The reason he was consulted about all this is because in that year they made a film called “Return from the River Kwai.” I remember my dad telling me about this many years ago. Then my sister dug up the newspaper article (see below) while doing some family tree research. You can read the article in full below. I had never seen it until now but I found the whole film available on Youtube – link here. Please watch it. It is not a sequel to the fantastic “Bridge over the River Kwai” but it is related to the events that followed, specifically the shipping of slave labour to Japan.
He had nightmares about his ordeal and the treatment he and many others received at the hands of their Japanese captors. As a result he never had anything of Japanese origin in his house. Not an easy thing for many post war years – as Japan was much like China is now producing much of the cheap stuff that we don’t really need but buy anyway because it so cheap. I can actually remember that his sister – my grandmother – was the same, and would not tolerate Japanese products in her house.
So what’s the link with today?
Well, there are three things that spring immediately to mind for me when reading this true story:
- The anti Japanese sentiment in the newspaper article would never be printed today. It would simply be edited out. Leaving the story largely incomplete.
- We should all being doing something similar now and avoiding anything made in China in the aftermath of this coronavirus nonsense. It is not just because of the origin of the virus or even that they covered it up. It is more to do with being self-reliant and not being economically controlled – and bullied – by China; something that is only going to get worse unless we become more independent. We really do not need most of the things made there, and there are alternatives. This is something we can all do without leaving it to the useless politicians.

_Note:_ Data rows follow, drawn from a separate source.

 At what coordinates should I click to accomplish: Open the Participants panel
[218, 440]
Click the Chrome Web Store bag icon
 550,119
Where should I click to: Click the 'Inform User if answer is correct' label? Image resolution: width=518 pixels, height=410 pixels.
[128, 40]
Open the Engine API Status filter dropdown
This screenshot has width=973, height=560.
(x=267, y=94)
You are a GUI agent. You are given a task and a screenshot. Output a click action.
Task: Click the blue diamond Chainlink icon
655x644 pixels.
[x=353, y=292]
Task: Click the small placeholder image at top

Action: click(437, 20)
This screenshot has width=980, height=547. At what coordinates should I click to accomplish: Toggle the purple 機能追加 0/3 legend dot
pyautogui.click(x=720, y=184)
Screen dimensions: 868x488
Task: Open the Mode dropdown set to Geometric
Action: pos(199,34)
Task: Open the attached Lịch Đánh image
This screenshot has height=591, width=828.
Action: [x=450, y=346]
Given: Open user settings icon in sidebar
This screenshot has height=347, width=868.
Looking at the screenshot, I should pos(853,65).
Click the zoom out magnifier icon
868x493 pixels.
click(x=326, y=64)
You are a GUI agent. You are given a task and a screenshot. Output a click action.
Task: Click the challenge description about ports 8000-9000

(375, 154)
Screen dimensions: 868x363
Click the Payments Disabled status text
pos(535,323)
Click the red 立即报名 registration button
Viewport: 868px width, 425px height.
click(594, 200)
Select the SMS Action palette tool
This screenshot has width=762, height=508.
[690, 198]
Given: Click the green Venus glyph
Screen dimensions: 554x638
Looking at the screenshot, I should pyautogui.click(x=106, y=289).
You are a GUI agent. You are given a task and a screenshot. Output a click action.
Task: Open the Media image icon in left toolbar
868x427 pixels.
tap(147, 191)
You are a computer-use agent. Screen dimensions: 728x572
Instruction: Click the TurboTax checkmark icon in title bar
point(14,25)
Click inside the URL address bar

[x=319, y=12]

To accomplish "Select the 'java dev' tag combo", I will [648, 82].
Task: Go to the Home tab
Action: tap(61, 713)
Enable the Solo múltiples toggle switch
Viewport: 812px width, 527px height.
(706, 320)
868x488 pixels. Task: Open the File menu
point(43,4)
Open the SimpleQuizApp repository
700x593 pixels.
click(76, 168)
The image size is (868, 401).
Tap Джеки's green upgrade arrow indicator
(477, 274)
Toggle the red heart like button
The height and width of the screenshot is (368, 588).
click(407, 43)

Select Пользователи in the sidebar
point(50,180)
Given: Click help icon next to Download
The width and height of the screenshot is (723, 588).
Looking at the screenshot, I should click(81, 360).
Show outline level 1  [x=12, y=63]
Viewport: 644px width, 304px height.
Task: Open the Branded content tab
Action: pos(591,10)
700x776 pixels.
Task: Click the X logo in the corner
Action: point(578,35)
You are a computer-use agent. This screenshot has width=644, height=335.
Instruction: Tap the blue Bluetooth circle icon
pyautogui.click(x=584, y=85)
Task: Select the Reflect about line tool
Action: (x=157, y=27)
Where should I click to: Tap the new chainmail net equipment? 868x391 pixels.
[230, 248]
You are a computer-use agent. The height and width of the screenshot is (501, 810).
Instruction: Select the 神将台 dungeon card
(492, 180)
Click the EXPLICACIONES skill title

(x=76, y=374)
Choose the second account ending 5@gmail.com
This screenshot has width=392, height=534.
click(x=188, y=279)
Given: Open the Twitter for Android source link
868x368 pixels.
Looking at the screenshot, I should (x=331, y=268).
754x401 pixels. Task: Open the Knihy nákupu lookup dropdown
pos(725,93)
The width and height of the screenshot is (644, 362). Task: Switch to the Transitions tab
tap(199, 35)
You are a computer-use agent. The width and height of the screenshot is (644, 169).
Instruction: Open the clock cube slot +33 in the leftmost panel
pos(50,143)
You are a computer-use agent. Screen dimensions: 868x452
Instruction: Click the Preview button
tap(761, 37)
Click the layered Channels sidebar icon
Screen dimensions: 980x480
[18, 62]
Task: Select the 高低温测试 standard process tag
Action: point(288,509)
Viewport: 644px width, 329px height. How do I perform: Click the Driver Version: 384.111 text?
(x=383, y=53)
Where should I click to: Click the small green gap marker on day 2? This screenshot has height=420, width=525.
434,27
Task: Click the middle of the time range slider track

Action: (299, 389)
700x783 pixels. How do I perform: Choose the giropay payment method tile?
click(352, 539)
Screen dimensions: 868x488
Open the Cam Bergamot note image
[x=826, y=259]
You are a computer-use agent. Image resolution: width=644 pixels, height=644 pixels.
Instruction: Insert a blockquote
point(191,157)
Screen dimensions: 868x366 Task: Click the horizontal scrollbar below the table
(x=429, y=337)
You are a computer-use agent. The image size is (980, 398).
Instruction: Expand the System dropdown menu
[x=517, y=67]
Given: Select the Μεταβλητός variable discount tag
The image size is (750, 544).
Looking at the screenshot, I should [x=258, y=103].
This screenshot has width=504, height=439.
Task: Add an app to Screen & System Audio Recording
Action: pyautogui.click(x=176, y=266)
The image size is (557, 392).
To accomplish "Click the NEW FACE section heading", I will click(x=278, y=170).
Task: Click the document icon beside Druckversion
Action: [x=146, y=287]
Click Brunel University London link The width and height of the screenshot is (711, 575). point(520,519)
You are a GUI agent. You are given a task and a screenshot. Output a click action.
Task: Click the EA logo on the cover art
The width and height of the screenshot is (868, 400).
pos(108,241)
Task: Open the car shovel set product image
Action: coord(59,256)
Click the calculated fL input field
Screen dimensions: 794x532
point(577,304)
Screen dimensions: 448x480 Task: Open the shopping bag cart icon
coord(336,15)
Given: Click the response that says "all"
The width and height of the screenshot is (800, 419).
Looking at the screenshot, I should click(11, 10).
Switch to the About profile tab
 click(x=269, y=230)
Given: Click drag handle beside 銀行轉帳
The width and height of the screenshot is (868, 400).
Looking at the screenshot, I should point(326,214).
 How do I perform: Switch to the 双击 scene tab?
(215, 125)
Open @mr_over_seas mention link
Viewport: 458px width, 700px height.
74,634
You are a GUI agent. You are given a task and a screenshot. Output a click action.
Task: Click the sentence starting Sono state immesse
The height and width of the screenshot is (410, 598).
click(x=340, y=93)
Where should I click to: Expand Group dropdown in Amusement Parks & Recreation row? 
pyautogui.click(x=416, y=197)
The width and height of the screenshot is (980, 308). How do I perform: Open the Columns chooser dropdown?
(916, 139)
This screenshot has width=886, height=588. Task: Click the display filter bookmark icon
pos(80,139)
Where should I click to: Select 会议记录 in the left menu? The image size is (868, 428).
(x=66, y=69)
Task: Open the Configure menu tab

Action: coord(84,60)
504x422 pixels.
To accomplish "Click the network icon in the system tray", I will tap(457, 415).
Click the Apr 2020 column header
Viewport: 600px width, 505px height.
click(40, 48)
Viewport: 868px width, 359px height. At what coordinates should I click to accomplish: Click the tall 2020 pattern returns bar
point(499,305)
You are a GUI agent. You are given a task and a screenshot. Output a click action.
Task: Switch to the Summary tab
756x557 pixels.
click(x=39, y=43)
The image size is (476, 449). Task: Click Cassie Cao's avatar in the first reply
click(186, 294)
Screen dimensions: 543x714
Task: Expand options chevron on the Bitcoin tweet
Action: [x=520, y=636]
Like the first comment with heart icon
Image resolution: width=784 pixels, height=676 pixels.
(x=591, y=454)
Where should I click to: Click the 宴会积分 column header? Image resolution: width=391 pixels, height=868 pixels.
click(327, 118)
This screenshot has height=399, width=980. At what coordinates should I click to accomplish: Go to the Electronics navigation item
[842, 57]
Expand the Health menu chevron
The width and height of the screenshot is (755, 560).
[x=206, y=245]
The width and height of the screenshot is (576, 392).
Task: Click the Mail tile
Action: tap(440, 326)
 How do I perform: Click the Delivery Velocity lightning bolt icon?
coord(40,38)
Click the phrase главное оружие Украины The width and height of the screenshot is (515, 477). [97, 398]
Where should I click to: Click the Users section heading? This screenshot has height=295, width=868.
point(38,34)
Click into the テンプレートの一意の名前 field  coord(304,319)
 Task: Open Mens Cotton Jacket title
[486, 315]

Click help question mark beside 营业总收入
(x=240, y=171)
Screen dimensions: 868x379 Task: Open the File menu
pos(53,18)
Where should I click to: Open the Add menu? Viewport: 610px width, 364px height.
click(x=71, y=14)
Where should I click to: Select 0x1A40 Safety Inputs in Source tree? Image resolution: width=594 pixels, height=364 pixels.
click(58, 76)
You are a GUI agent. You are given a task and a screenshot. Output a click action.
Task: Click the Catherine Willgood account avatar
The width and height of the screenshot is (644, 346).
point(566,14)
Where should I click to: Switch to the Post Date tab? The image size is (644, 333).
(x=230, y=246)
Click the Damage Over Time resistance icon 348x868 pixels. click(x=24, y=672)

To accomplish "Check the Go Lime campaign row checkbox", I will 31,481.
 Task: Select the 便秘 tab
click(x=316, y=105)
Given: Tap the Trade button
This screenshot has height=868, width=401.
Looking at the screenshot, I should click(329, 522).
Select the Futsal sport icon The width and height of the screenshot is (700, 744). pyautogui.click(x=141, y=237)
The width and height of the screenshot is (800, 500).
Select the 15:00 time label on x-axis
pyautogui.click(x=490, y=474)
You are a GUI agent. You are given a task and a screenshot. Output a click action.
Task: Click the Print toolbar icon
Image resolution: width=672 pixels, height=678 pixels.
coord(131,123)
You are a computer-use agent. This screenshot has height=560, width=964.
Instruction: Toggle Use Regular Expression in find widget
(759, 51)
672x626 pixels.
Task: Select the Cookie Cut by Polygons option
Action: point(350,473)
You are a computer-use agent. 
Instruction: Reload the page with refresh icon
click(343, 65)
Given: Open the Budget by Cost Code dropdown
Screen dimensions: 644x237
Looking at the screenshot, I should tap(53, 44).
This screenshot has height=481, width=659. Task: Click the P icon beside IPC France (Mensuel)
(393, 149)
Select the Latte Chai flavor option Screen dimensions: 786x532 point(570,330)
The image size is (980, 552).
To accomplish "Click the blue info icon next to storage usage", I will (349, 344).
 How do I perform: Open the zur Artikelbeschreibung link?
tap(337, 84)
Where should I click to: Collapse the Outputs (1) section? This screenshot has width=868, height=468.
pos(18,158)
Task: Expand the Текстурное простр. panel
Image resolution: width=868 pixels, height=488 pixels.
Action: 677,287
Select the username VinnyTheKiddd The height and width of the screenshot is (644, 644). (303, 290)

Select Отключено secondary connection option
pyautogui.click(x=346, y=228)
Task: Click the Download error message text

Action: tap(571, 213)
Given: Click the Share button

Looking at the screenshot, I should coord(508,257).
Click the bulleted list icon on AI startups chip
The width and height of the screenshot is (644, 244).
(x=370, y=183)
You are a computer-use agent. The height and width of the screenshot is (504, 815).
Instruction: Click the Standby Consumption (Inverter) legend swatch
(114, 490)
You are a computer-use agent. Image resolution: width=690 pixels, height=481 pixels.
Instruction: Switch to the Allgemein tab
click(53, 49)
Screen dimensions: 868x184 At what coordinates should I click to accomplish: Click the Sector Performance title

- Finally, and this one really struck me the moment I read the article: This really shows what a bunch of pathetic bed-wetters people have become. While people like my great-uncle went through serious ordeals and saw fellow soldiers starved and tortured to death, so many people today are hiding behind the sofa frightened of catching a glorified cold. For me that really puts this current situation into perspective.
The film is based on the book of the same name written by Ex-US submariner Clay Blair Jr and his wife Joan. They travelled to the UK and Australia to interview survivors. The book is a true account of the prisoner’s lives under the Japanese while the film is a suitably sanitised Hollywood version of events. The film was OK, but I feel I must now read the book.